▶ Input material

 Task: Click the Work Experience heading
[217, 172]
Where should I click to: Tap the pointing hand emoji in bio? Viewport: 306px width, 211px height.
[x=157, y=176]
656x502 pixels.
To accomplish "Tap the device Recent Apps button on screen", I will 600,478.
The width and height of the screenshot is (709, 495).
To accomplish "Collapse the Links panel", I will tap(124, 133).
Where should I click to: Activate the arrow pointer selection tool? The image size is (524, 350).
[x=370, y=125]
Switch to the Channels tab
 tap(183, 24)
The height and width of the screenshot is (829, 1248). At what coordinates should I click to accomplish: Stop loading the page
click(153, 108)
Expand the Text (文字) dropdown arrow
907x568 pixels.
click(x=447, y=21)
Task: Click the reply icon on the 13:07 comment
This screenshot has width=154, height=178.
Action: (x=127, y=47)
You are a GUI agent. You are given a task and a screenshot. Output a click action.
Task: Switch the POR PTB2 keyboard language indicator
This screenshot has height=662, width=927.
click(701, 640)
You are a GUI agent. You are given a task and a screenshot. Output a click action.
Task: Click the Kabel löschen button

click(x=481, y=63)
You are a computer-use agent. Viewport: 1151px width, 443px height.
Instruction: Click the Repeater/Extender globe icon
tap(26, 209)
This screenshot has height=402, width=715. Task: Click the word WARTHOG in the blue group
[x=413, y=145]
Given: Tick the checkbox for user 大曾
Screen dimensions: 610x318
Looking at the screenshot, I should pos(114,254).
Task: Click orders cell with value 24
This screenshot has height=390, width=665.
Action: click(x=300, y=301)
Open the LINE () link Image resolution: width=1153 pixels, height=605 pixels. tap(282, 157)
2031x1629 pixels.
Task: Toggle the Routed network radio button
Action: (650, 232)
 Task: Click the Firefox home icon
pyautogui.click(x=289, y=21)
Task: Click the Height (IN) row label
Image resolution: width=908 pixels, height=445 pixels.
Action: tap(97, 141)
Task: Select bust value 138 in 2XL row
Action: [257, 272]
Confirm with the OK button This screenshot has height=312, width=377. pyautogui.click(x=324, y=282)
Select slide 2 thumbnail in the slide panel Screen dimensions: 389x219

▶ Exercise directions
Every record above has to appear again, word for word.

▶ Answer box
 Task: Click the Work Experience heading
[217, 172]
Where should I click to: Tap the pointing hand emoji in bio? Viewport: 306px width, 211px height.
[x=157, y=176]
656x502 pixels.
To accomplish "Tap the device Recent Apps button on screen", I will 600,478.
The width and height of the screenshot is (709, 495).
To accomplish "Collapse the Links panel", I will tap(124, 133).
Where should I click to: Activate the arrow pointer selection tool? The image size is (524, 350).
[x=370, y=125]
Switch to the Channels tab
 tap(183, 24)
The height and width of the screenshot is (829, 1248). At what coordinates should I click to accomplish: Stop loading the page
click(153, 108)
Expand the Text (文字) dropdown arrow
907x568 pixels.
click(x=447, y=21)
Task: Click the reply icon on the 13:07 comment
This screenshot has width=154, height=178.
Action: (x=127, y=47)
You are a GUI agent. You are given a task and a screenshot. Output a click action.
Task: Switch the POR PTB2 keyboard language indicator
This screenshot has height=662, width=927.
click(701, 640)
You are a GUI agent. You are given a task and a screenshot. Output a click action.
Task: Click the Kabel löschen button

click(x=481, y=63)
You are a computer-use agent. Viewport: 1151px width, 443px height.
Instruction: Click the Repeater/Extender globe icon
tap(26, 209)
This screenshot has height=402, width=715. Task: Click the word WARTHOG in the blue group
[x=413, y=145]
Given: Tick the checkbox for user 大曾
Screen dimensions: 610x318
Looking at the screenshot, I should pos(114,254).
Task: Click orders cell with value 24
This screenshot has height=390, width=665.
Action: click(x=300, y=301)
Open the LINE () link Image resolution: width=1153 pixels, height=605 pixels. tap(282, 157)
2031x1629 pixels.
Task: Toggle the Routed network radio button
Action: (650, 232)
 Task: Click the Firefox home icon
pyautogui.click(x=289, y=21)
Task: Click the Height (IN) row label
Image resolution: width=908 pixels, height=445 pixels.
Action: tap(97, 141)
Task: Select bust value 138 in 2XL row
Action: [257, 272]
Confirm with the OK button This screenshot has height=312, width=377. pyautogui.click(x=324, y=282)
Select slide 2 thumbnail in the slide panel Screen dimensions: 389x219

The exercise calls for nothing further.